DeerFlow is an open-source agentic workflow platform from ByteDance that gained significant traction on GitHub, reaching over 25,000 stars shortly after its release. The platform orchestrates multiple AI agents to perform complex research and content generation tasks — from web research and data gathering to structured report writing and even podcast-style audio content creation from research outputs. Built on LangGraph for agent orchestration, it provides a visual workflow builder and a modern React frontend for managing research projects.
The architecture separates concerns between research agents that gather and synthesize information from the web, analysis agents that structure findings into coherent reports, and content generation agents that transform research into various output formats. DeerFlow supports configurable LLM backends, allowing teams to use OpenAI, Anthropic, or self-hosted models depending on their requirements. The platform includes built-in web search, document parsing, and citation management for producing well-sourced research outputs.
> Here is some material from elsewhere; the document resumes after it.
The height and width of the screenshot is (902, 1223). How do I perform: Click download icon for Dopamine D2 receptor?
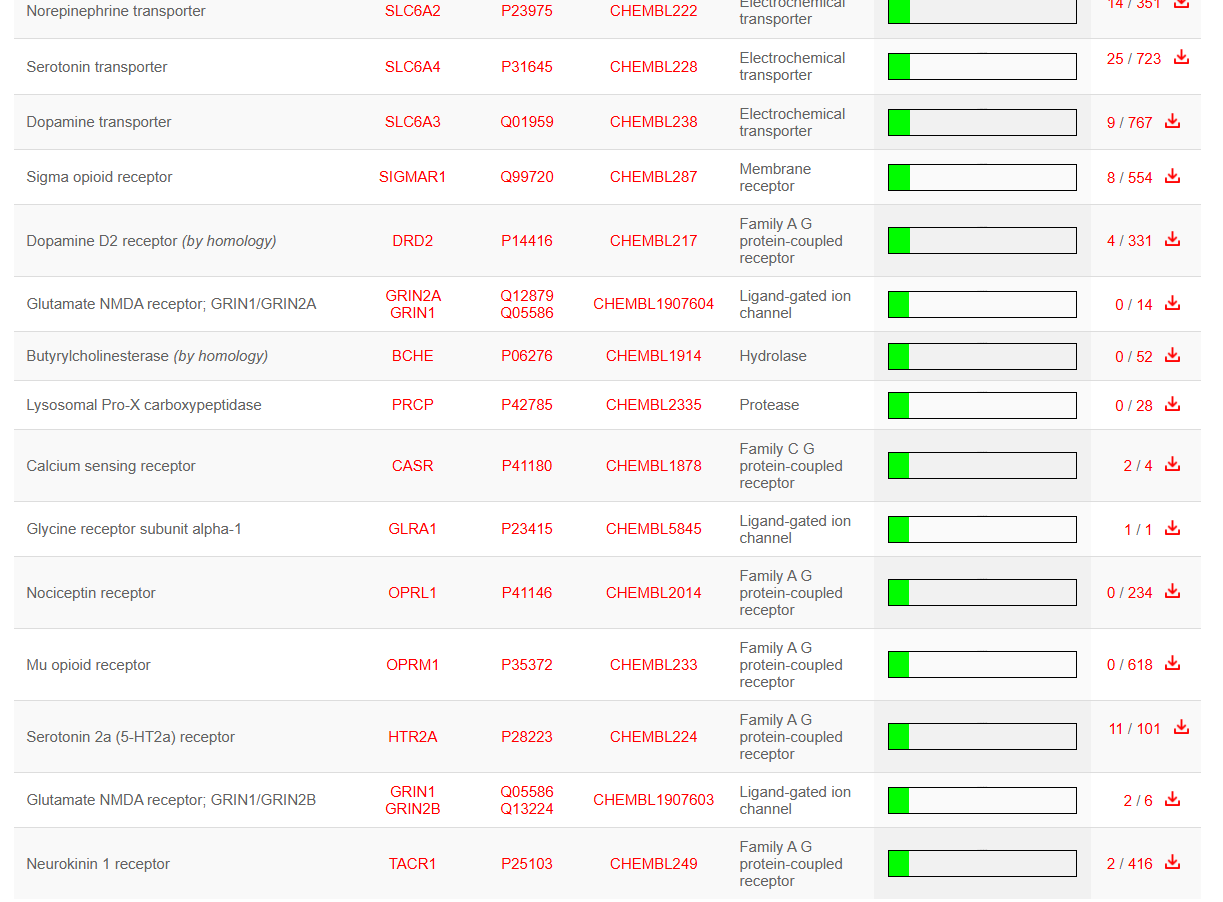click(1172, 240)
DeerFlow is fully open-source under MIT license and designed for both individual researchers and teams building automated research pipelines. Its agentic approach goes beyond simple chatbot interactions by maintaining state across multi-step research workflows, coordinating between specialized agents, and producing structured deliverables. For developers building AI-powered research tools or content automation systems, DeerFlow provides a production-ready foundation with proven agent coordination patterns from ByteDance's engineering team.